PDA

View Full Version : Help me work out a compression algorithm :D



Kazade
November 18th, 2009, 12:08 PM
Hi,

Recently I started this thread (http://ubuntuforums.org/showthread.php?t=1327128) about an old game that I've started playing again. If you follow that thread you'll see I asked the developer to open source it, but they were unable to because they no longer own the rights to the code.

So, I thought I might just write a clone of the game. Writing a clone would be much easier if I could load the original assets during development. The only problem is that these original assets are compressed with some kind of algorithm, each compressed file has an added ".fla" extension.

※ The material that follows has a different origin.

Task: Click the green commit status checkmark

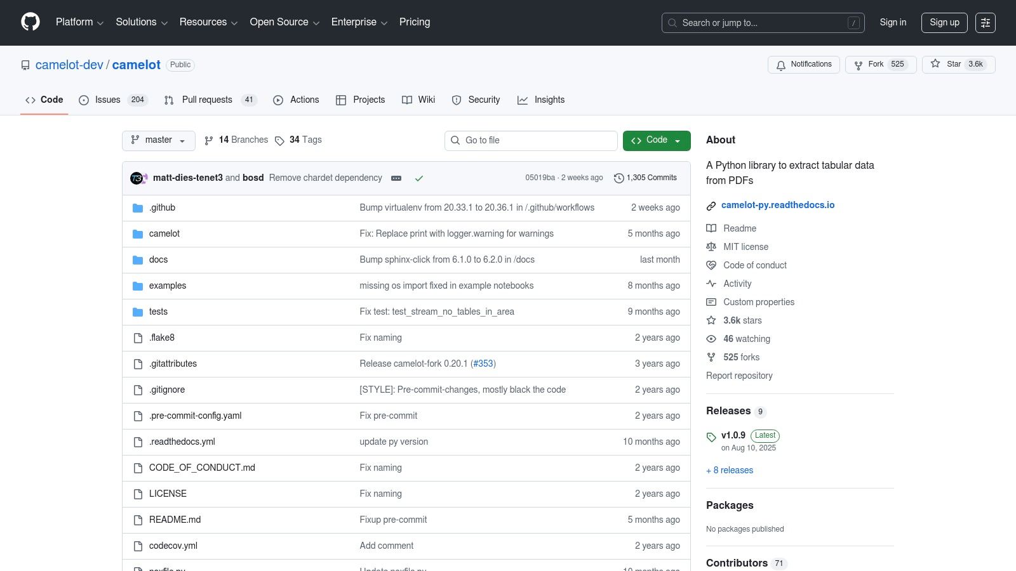Action: 419,178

I've started deciphering the compression, but I could do with some help from anyone that fancies a challenge. You can download the WarGames demo here (http://www.kazade.co.uk/downloads/wargames.zip). If you install it through Wine (or on Windows) you can find the compressed files in C:\WarGamesDemo\qData. The key to working out the compression algorithm is that one single file is duplicated in both compressed and uncompressed versions (wgsLogo.bmp and wgsLogo.bmp.fla). By opening both in Ghex I've determined the following:

Header
First 4 bytes are always "FLA2"
The second 4 bytes are the length of the original file in bytes
The next byte is unknown, in the wgsLogo.bmp.fla it's 5, in other compressed files it's 2. This might be a key to the decompression process.

Data
Data seems to be read until there is some kind of repetition. For example:
42 4D 06 B7 00 00 00 00 00 00
becomes
42 4D 06 B7 00 03 01

The next set of data is:
36 00 00 00 28 00 00 00

This becomes when compressed
36 01 04 41 28 01 04

Next chunk is:
2C 01 00 00 34 00 00 00
This becomes
2C 01 00 00 34 01 08 13

There is also a large chunk of the uncompressed file that repeats FF 00 FF FF 00 FF FF 00 FF etc., this becomes FF 00 FF 0F 03 0F 03 0F 03 0F etc. That section is probably a pretty good place to work out the pattern.

When the algorithm is understood I can write a C library to extract it, any help you guys can give me would be great :D

CptPicard
November 18th, 2009, 12:40 PM
It's probably pigzip:

http://www.hackles.org/strips/cartoon310.png

:)

Anyway it doesn't seem to be a straightforward run-length encoding... does the file contain something that would look like a dictionary? Does the "file" command just say "data"?

Kazade
November 18th, 2009, 12:51 PM
It's probably pigzip:

http://www.hackles.org/strips/cartoon310.png

:)

Anyway it doesn't seem to be a straightforward run-length encoding... does the file contain something that would look like a dictionary?

After the 9 bytes that make up the header it goes straight into the compressed file data. It looks like some kind of RLE but I think some of the bytes (for example 0F 03 in the example I mentioned) refer back to previously found data I'm not entirely sure how yet. 0F is likely some index into the previously found "table".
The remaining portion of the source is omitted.